CHALLENGE:
Pick out each line of the data below that contains the word "button" and copy those lines.

RAW RECORDS:
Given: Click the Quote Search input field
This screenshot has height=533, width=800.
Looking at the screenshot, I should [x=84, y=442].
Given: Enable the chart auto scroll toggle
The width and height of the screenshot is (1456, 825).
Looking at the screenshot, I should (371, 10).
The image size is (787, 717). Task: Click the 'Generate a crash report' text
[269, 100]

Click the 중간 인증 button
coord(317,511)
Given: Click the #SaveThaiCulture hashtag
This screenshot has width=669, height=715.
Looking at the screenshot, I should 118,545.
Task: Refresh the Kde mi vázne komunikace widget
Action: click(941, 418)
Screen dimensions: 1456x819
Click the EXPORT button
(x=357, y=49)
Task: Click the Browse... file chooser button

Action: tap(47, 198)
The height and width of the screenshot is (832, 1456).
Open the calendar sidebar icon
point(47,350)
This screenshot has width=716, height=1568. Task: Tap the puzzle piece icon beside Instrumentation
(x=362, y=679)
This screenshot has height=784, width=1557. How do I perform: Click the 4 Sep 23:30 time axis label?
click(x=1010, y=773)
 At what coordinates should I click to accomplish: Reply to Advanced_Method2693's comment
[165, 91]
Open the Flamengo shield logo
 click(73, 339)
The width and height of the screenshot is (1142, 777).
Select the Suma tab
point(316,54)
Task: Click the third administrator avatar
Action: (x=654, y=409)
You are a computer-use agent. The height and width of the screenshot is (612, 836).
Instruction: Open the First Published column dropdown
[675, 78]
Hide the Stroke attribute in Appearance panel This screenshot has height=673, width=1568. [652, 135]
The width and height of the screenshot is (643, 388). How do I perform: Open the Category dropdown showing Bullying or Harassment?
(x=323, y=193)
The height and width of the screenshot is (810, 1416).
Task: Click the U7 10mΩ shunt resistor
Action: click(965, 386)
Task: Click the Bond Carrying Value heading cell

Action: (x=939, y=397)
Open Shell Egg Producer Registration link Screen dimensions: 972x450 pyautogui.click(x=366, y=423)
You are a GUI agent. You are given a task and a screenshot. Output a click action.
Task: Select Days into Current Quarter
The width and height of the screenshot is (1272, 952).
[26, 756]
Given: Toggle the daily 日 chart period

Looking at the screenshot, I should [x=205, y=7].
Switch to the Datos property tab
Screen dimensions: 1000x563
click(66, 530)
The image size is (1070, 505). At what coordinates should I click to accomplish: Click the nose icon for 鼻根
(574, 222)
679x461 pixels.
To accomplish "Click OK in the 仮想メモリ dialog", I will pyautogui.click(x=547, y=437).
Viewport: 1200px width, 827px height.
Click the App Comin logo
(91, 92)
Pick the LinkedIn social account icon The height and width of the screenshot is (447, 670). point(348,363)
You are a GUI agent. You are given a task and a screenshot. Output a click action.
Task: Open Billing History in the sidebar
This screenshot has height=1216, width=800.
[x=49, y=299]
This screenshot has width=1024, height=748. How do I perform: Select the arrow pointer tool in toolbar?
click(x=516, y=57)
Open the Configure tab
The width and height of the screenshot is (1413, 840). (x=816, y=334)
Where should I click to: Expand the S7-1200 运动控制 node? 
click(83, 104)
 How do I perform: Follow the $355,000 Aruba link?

TASK ANSWER:
Click the 중간 인증 button
Click the EXPORT button
Task: Click the Browse... file chooser button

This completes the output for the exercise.